Exercices
a – Traduisez en anglais cette phrase tirée des témoignages sur la Fondatrice : « Elle était grande, majestueuse, elle avait les yeux bleus et vifs, mais très doux. »
b – Rédigez la suite des témoignages sur la Fondatrice, à partir de leur dernière phrase.

Texte de lecture
TÉMOIGNAGES
Extraits de lettres dans lesquelles des personnes qui l’ont cotoyée, parlent de la Fondatrice. Ce sont de véritables témoignages qui permettent de mieux la connaître.
Céline Page avait connu la fondatrice à l’âge de huit ans et elle en conservait un souvenir fidèle
“J’avais huit ans lorsque la Fondatrice est arrivée à Aulnay avec trois enfants et deux soeurs. Tout le monde l’appelait «la Grande Dame» car elle était très bonne.
Elle était grande, majestueuse, elle avait les yeux bleus et vifs, mais très doux. Elle habitait à l’orangerie du Château où ma mère travaillait; je me faisais un plaisir d’y aller pour la voir. Elle s’occupait des enfants à l’Eglise, elle nous faisait prier et accompagnait les chants à l’harmonium.

Données fournies
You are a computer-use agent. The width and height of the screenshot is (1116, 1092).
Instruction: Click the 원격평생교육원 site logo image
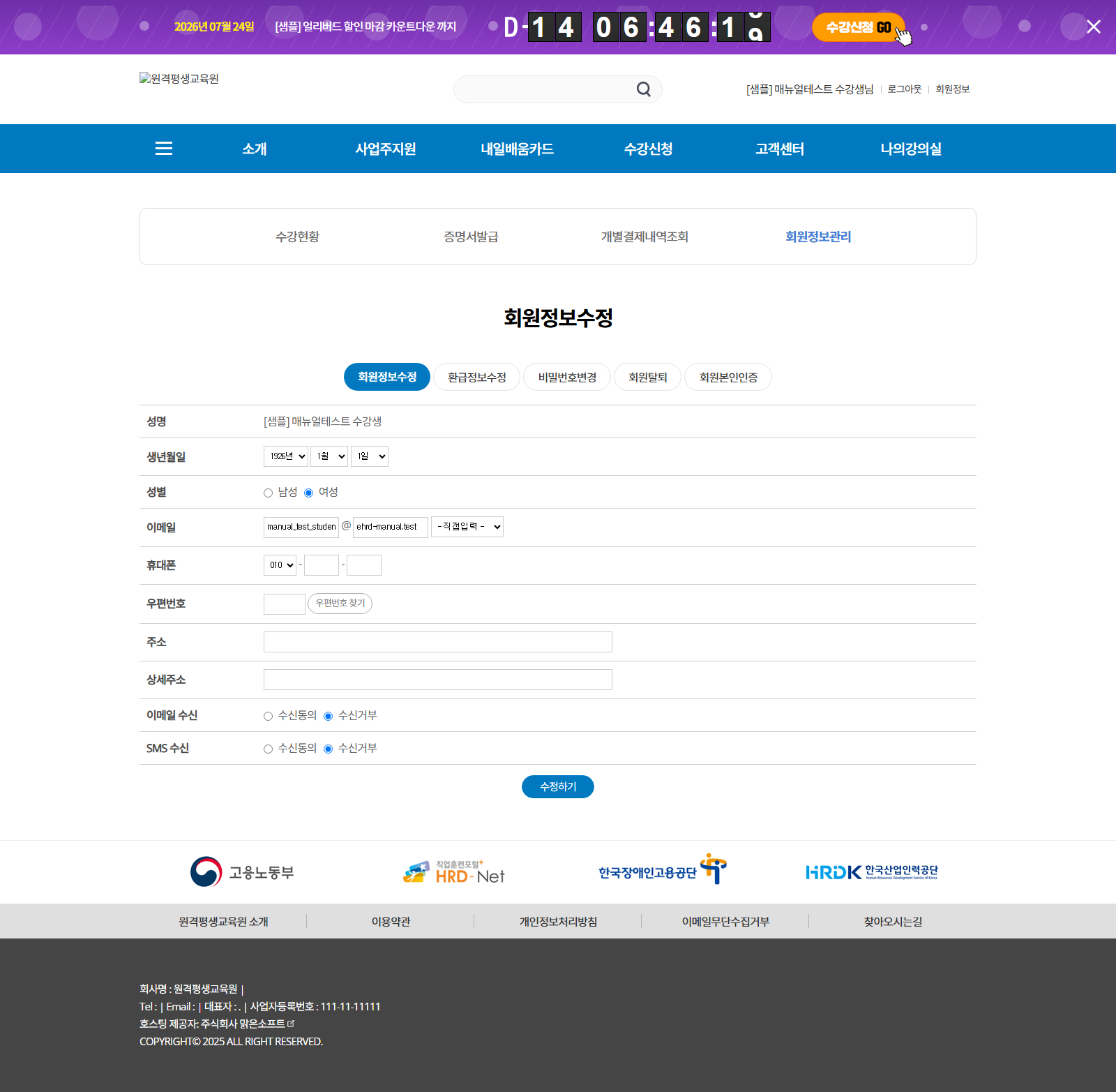[179, 79]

Corrigé des exercices
a – She was tall and majestic, with lively blue eyes that were nevertheless very gentle.

b –
C’est elle qui m’a préparée avec mes compagnes et mes compagnons à la première Communion. Si l’un de nous était indiscipliné, elle lui parlait doucement et après elle lui faisait réciter une courte prière aux pieds de la Vierge. Pendant la retraite, pour nous récompenser et nous distraire, elle nous emmenait faire une promenade en bâteau qu’elle guidait elle-même sur le canal; nous étions si heureux avec elle!
Elle traitait les enfants avec beaucoup de douceur et elle raisonnait les coupables pour les aider à revenir à de meilleurs sentiments”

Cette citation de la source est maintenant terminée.